WHAT NEEDS TO BE DONE -
Reproduce each of the following records verbatim, without any alteration.
□ □ □ □
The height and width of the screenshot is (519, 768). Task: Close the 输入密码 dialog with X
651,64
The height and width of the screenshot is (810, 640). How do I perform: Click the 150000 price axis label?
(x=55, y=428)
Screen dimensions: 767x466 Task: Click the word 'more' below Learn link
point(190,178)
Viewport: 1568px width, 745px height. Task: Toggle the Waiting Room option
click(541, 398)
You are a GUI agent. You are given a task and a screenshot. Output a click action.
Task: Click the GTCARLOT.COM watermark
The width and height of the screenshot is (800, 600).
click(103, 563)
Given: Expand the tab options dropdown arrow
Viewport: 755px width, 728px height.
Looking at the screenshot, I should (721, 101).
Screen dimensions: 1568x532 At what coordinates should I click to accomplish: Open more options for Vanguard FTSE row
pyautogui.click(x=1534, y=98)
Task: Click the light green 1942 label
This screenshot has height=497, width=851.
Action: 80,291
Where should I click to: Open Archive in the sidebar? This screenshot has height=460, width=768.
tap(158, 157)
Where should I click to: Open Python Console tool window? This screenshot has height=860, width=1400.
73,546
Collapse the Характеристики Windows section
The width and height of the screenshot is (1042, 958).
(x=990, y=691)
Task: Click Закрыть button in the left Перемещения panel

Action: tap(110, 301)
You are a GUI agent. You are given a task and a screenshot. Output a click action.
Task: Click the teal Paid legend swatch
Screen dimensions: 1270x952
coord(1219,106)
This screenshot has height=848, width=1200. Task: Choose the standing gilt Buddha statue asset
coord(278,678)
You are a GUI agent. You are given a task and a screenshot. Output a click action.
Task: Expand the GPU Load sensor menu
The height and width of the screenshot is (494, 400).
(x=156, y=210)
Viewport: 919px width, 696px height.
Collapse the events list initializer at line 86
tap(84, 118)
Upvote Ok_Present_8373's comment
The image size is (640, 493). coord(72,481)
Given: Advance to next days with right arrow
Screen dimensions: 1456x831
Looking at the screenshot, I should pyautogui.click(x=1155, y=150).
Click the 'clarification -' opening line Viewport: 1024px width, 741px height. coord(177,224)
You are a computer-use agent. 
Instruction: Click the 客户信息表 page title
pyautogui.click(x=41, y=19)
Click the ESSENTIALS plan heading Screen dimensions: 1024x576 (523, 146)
□ □ □ □
RESPONSE -
The height and width of the screenshot is (519, 768). Task: Close the 输入密码 dialog with X
651,64
The height and width of the screenshot is (810, 640). How do I perform: Click the 150000 price axis label?
(x=55, y=428)
Screen dimensions: 767x466 Task: Click the word 'more' below Learn link
point(190,178)
Viewport: 1568px width, 745px height. Task: Toggle the Waiting Room option
click(541, 398)
You are a GUI agent. You are given a task and a screenshot. Output a click action.
Task: Click the GTCARLOT.COM watermark
The width and height of the screenshot is (800, 600).
click(103, 563)
Given: Expand the tab options dropdown arrow
Viewport: 755px width, 728px height.
Looking at the screenshot, I should (721, 101).
Screen dimensions: 1568x532 At what coordinates should I click to accomplish: Open more options for Vanguard FTSE row
pyautogui.click(x=1534, y=98)
Task: Click the light green 1942 label
This screenshot has height=497, width=851.
Action: 80,291
Where should I click to: Open Archive in the sidebar? This screenshot has height=460, width=768.
tap(158, 157)
Where should I click to: Open Python Console tool window? This screenshot has height=860, width=1400.
73,546
Collapse the Характеристики Windows section
The width and height of the screenshot is (1042, 958).
(x=990, y=691)
Task: Click Закрыть button in the left Перемещения panel

Action: tap(110, 301)
You are a GUI agent. You are given a task and a screenshot. Output a click action.
Task: Click the teal Paid legend swatch
Screen dimensions: 1270x952
coord(1219,106)
This screenshot has height=848, width=1200. Task: Choose the standing gilt Buddha statue asset
coord(278,678)
You are a GUI agent. You are given a task and a screenshot. Output a click action.
Task: Expand the GPU Load sensor menu
The height and width of the screenshot is (494, 400).
(x=156, y=210)
Viewport: 919px width, 696px height.
Collapse the events list initializer at line 86
tap(84, 118)
Upvote Ok_Present_8373's comment
The image size is (640, 493). coord(72,481)
Given: Advance to next days with right arrow
Screen dimensions: 1456x831
Looking at the screenshot, I should pyautogui.click(x=1155, y=150).
Click the 'clarification -' opening line Viewport: 1024px width, 741px height. coord(177,224)
You are a computer-use agent. 
Instruction: Click the 客户信息表 page title
pyautogui.click(x=41, y=19)
Click the ESSENTIALS plan heading Screen dimensions: 1024x576 (523, 146)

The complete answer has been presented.